───── Information shown
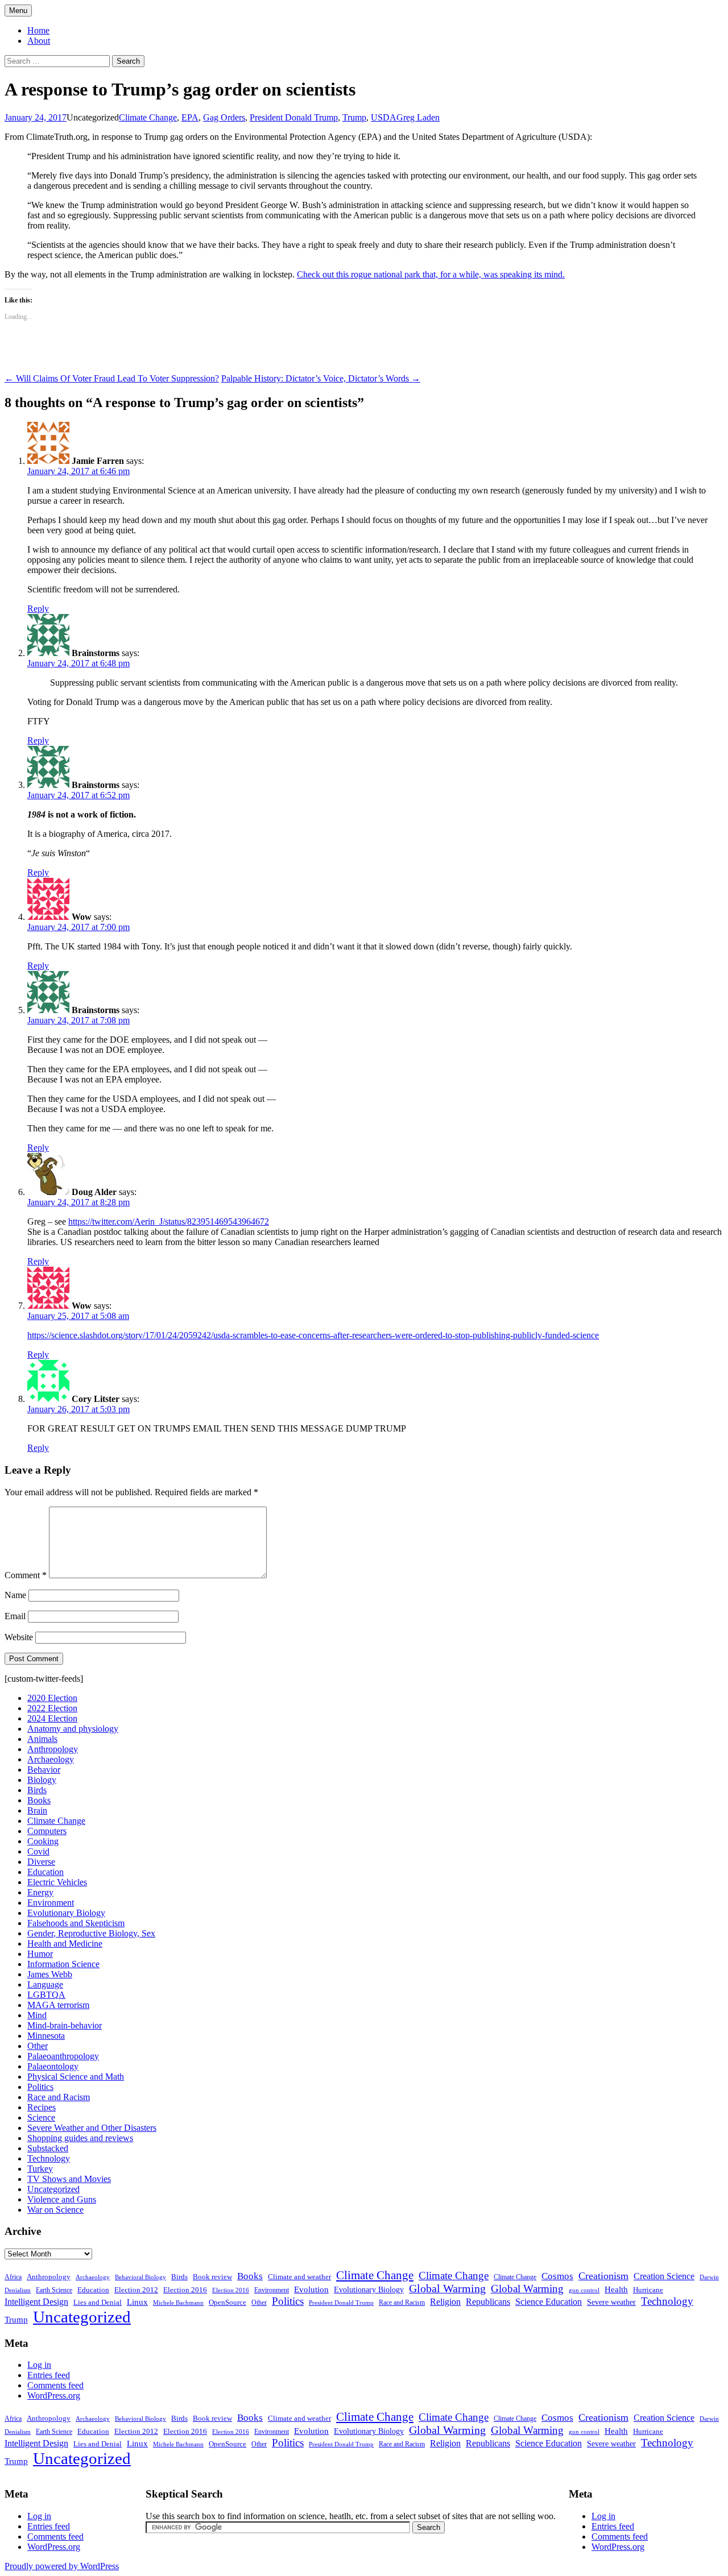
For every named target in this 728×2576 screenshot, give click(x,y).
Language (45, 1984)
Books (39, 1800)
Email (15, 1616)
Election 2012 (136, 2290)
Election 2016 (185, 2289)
──────────
───── Information shown
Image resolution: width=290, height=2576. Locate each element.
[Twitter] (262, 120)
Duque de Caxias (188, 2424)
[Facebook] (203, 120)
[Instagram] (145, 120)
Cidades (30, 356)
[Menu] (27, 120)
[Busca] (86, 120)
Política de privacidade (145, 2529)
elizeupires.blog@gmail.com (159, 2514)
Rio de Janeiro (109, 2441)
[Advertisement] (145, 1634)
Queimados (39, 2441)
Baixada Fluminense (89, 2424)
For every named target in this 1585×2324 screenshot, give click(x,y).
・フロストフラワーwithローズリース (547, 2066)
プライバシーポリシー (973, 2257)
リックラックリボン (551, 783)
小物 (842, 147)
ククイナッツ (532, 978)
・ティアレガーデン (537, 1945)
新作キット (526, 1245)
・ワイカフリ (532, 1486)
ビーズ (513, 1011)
──────────
> **Work to be completed**
Reproduce only the lines above, starting at the line with "For every named target in this 728×2576" and ending at the line with "Election 2016 (185, 2289)", exactly as written.

> **Task response**
For every named target in this 728×2576 screenshot, give click(x,y).
Language (45, 1984)
Books (39, 1800)
Email (15, 1616)
Election 2012 (136, 2290)
Election 2016 (185, 2289)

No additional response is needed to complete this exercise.